The United Nations has given Burmese leader, Aung San Suu Kyi a “last chance” to halt the Rohingya crisis which it described as “ethnic cleansing”.
The organization’s Secretary-General, Antonio Guterres gave the warning in an interview with BBC, where he added that Ms. Suu Kyi, still has the “opportunity” to “make sure the carnage stops”.
Speaking with BBC, Guterres said: “I would expect that the leader of the country would be able to contain it, and would be able to reverse the situation.
“She has a chance, she has a last chance, in my opinion, to do so,” the UN Secretary-General told BBC.
Mr. Guterres stressed that “the tragedy will be absolutely horrible” if the Rohingya crisis is not halted as soon as possible.
Ms. Suu Kyi who was awarded the Nobel Peace Prize in 1991 for her non-violent struggle for democracy and human rights, is facing growing pressure over Burma’s military crackdown on the ethnic group, which has seen hundreds of thousands of Rohingya flee the country.

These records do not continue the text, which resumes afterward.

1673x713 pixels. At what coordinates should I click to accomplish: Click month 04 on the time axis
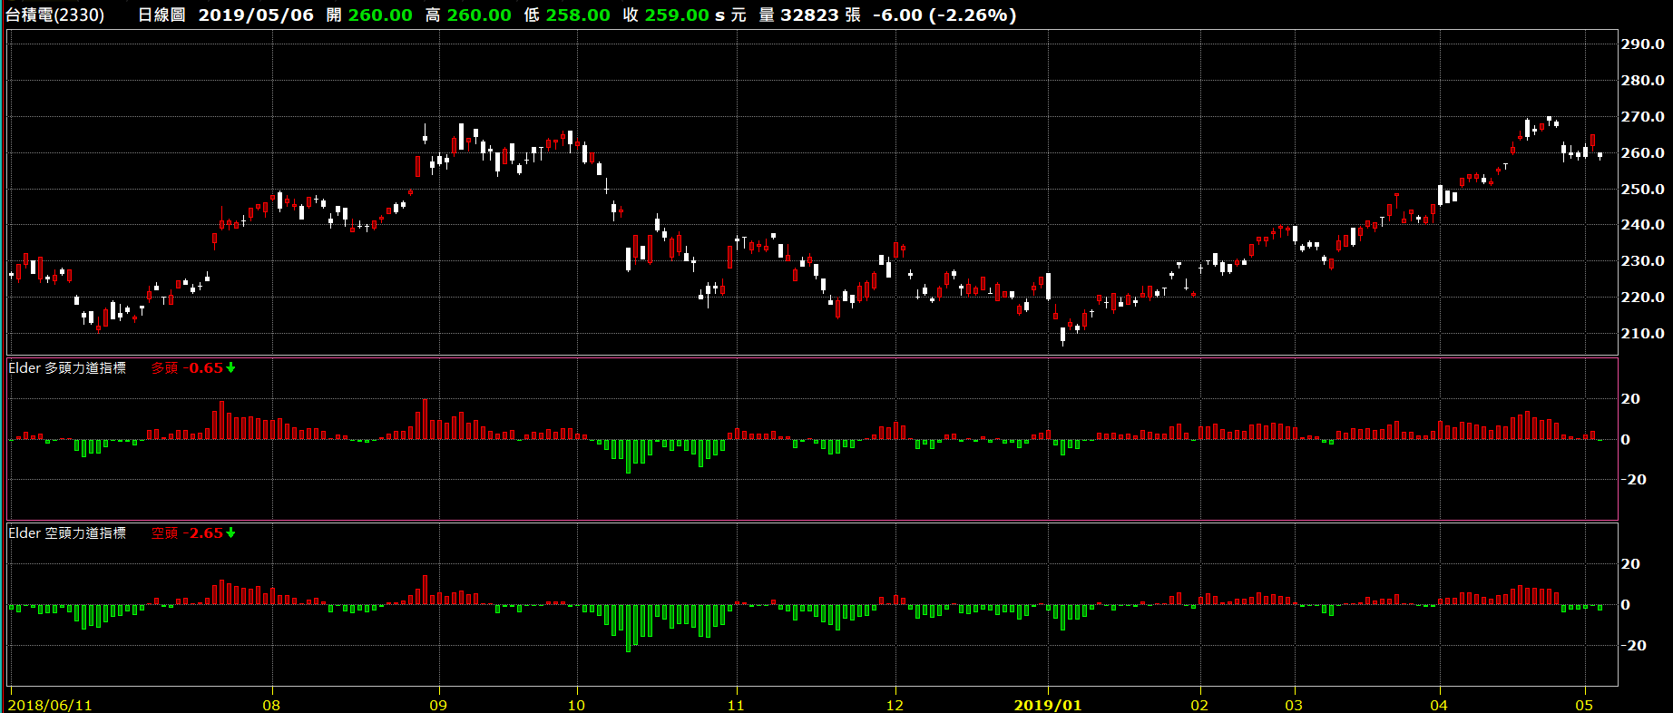[1439, 705]
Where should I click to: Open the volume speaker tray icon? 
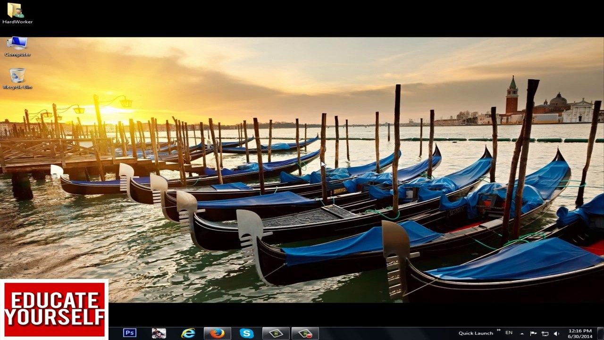click(x=556, y=333)
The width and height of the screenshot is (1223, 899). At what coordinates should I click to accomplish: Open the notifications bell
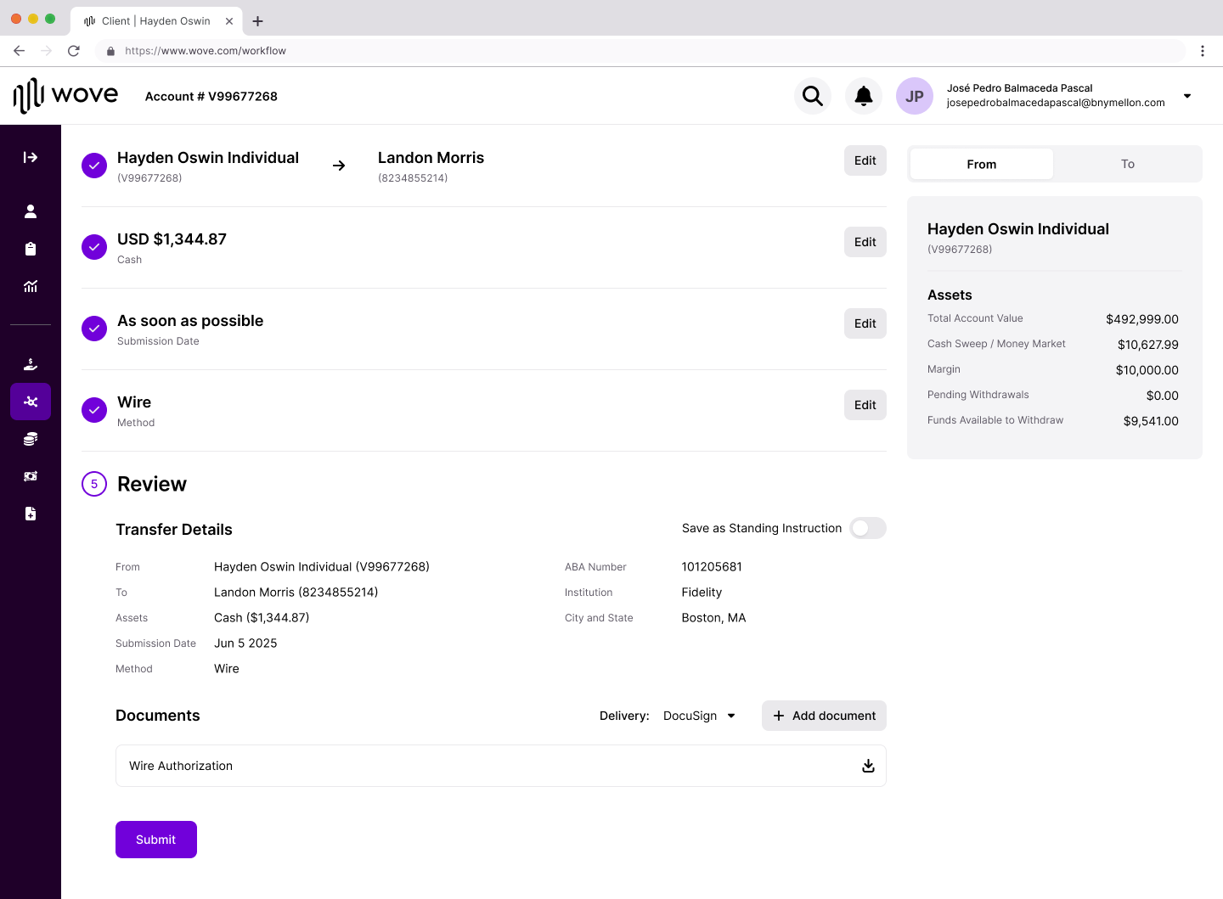(864, 96)
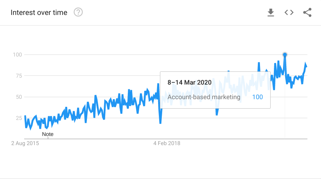Click the Note marker on the timeline

[47, 134]
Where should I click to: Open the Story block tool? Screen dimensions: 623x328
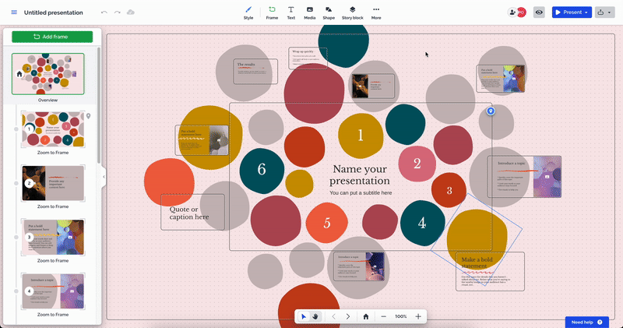[353, 12]
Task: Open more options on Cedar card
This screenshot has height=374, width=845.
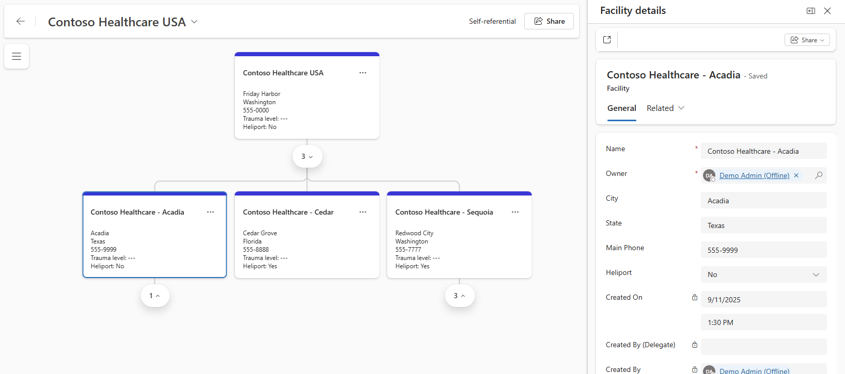Action: point(363,212)
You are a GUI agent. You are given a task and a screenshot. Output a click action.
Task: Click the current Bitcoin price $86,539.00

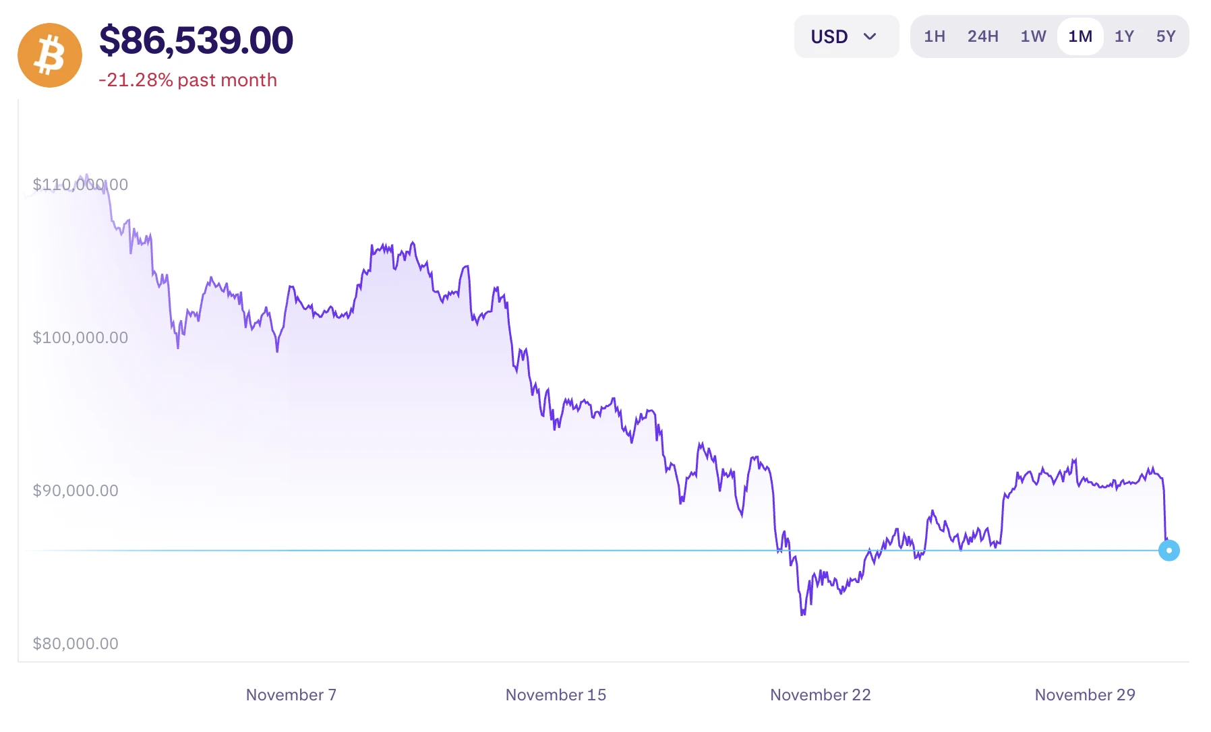(x=196, y=40)
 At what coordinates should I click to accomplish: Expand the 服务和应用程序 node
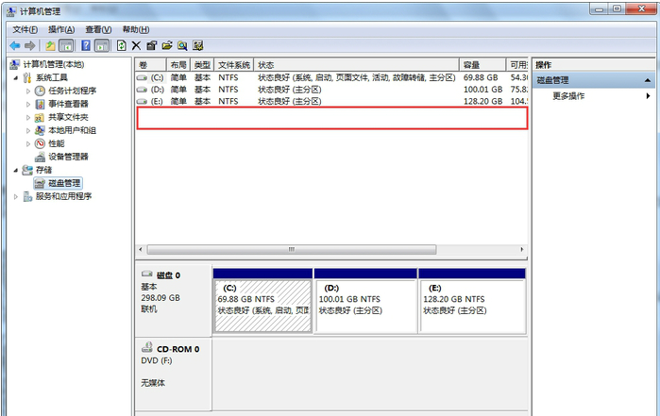point(16,196)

A spokesperson to the Burmese leader said she is expected to speak about the situation when she addresses the nation on Tuesday, September 19.
Ms. Suu Kyi is not attending the UN General Assembly, taking place at the moment, and is staying in Burma to try and “control the security situation”, a government official said.
Meanwhile, an estimated 410,000 members of the Rohingya Muslim minority have fled from western Rakhine state to Bangladesh to escape a military offensive that the United Nations has branded a “textbook example of ethnic cleansing”.
The Independent UK reports that those fleeing the country have been photographed climbing over barbed wire border fences to escape, and reports have emerged of landmines being placed at border areas to prevent the Rohingya from returning.
Aid agencies are worried in Bangladesh that they don’t have the capacity to deal with the huge influx of refugees, most of whom are arriving hungry and without clothes or supplies.
The development is coming after two women and a child was killed last week in a stampede for aid at a refugee camp in Cox’s Bazar, Bangladesh, and another three people were killed on Friday amid a stampede at in the city’s Balukhali Pan Bazar area as aid supplies were being thrown from lorries.
“Many people are arriving hungry, exhausted and with no food or water,” Mark Pierce, Bangladesh country director for the Save the Children aid agency said in a statement.
“I’m particularly worried that the demand for food, shelter, water and basic hygiene support is not being met due to the sheer number of people in need. If families can’t meet their basic needs, the suffering will get even worse and lives could be lost,” Pierce added.